Can you retype the theorem and proof below about a nice metric giving a norm on a vector space, word for word and with every symbol unchanged?

▸ READING TEXT:
######

Theorem
- With V as a vector space, and d a Nice Metric
- This means λ∈F⟹d(λx,λy)=∣λ∣d(x,y)
- This means x∈V⟹d(x+z,y+z)≤d(x,y)
- Then, ∣∣x∣∣=d(x,0) is a Norm for V
Proof
Showing ∣∣x∣∣≥0
- Let x∈V
- Then, ∣∣x∣∣=d(x,0)≥0
Showing ∣∣x∣∣=0⟺x=0
- Let x∈V
- Then, ∣∣x∣∣=0⟺d(x,0)=0⟺λ=0
Showing ∣∣λx∣∣+∣∣λ∣∣∗∣∣x∣∣
- Let λ∈F
- Let x∈V
- Then, ∣∣λx∣∣=d(λx,0)
- =d(λx,λ0)=∣λ∣d(x,0) by nice metric property
- =∣λ∣∗∣∣x∣∣
Showing ∣∣x+y∣∣≤∣∣x∣∣+∣∣y∣∣
- Let x,y∈V
- ∣∣x+y∣∣=d(x+y,0)
- =d(x+y−y,−y) by adding −y to both terms, assuming this is allowed
- ≤d(x,0)+d(0,−y)
- ≤d(x,0)+d(y,y−y)
- ≤d(x,0)+d(y,0) (Note we could also use ∣λ∣∣y∣ symmetry)
- ≤d(x,0)+d(y,0)
- ≤∣∣x∣∣+∣∣y∣∣

######

▸ COLLECTED MATERIAL:
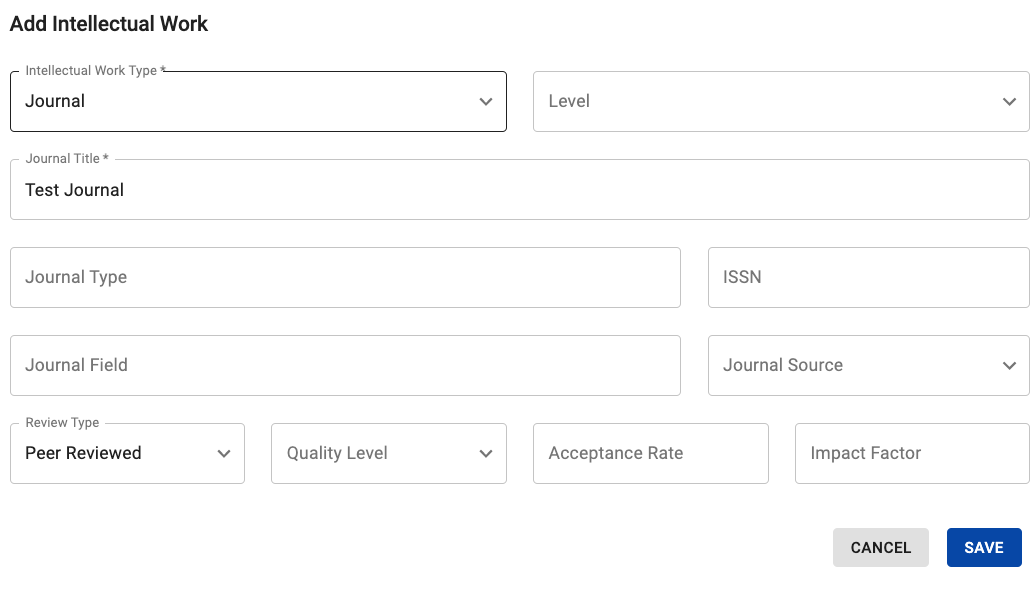Screen dimensions: 1035x600
Task: Click the chevron arrow next to Peer Reviewed
Action: click(224, 454)

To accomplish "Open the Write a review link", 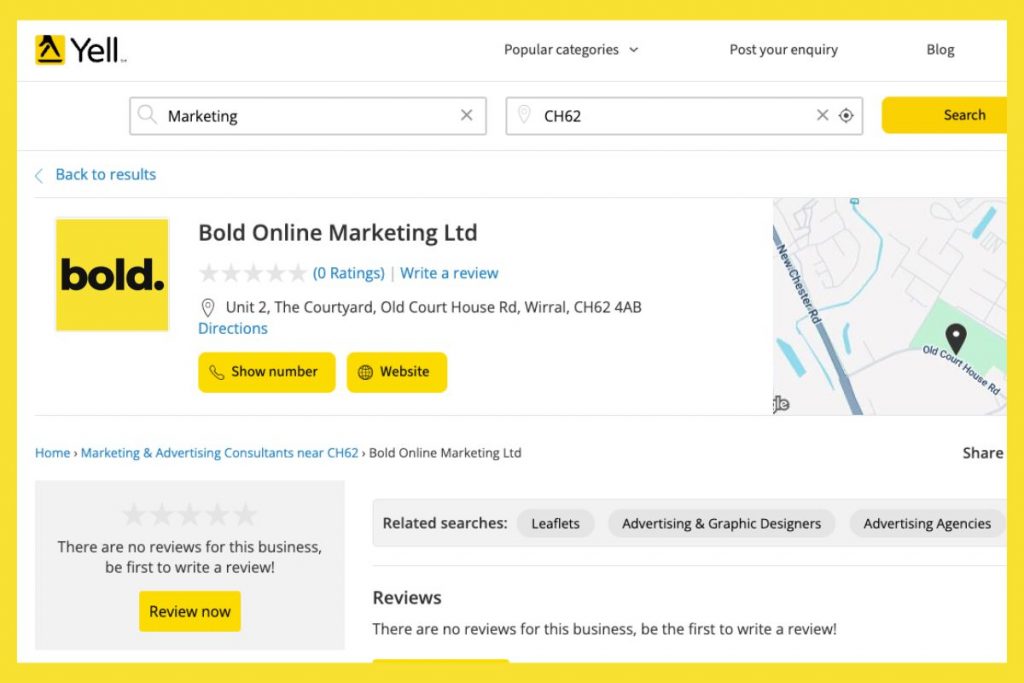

######

▸ TASK RESULT:
Theorem
- With V as a vector space, and d a Nice Metric
- This means λ∈F⟹d(λx,λy)=∣λ∣d(x,y)
- This means x∈V⟹d(x+z,y+z)≤d(x,y)
- Then, ∣∣x∣∣=d(x,0) is a Norm for V
Proof
Showing ∣∣x∣∣≥0
- Let x∈V
- Then, ∣∣x∣∣=d(x,0)≥0
Showing ∣∣x∣∣=0⟺x=0
- Let x∈V
- Then, ∣∣x∣∣=0⟺d(x,0)=0⟺λ=0
Showing ∣∣λx∣∣+∣∣λ∣∣∗∣∣x∣∣
- Let λ∈F
- Let x∈V
- Then, ∣∣λx∣∣=d(λx,0)
- =d(λx,λ0)=∣λ∣d(x,0) by nice metric property
- =∣λ∣∗∣∣x∣∣
Showing ∣∣x+y∣∣≤∣∣x∣∣+∣∣y∣∣
- Let x,y∈V
- ∣∣x+y∣∣=d(x+y,0)
- =d(x+y−y,−y) by adding −y to both terms, assuming this is allowed
- ≤d(x,0)+d(0,−y)
- ≤d(x,0)+d(y,y−y)
- ≤d(x,0)+d(y,0) (Note we could also use ∣λ∣∣y∣ symmetry)
- ≤d(x,0)+d(y,0)
- ≤∣∣x∣∣+∣∣y∣∣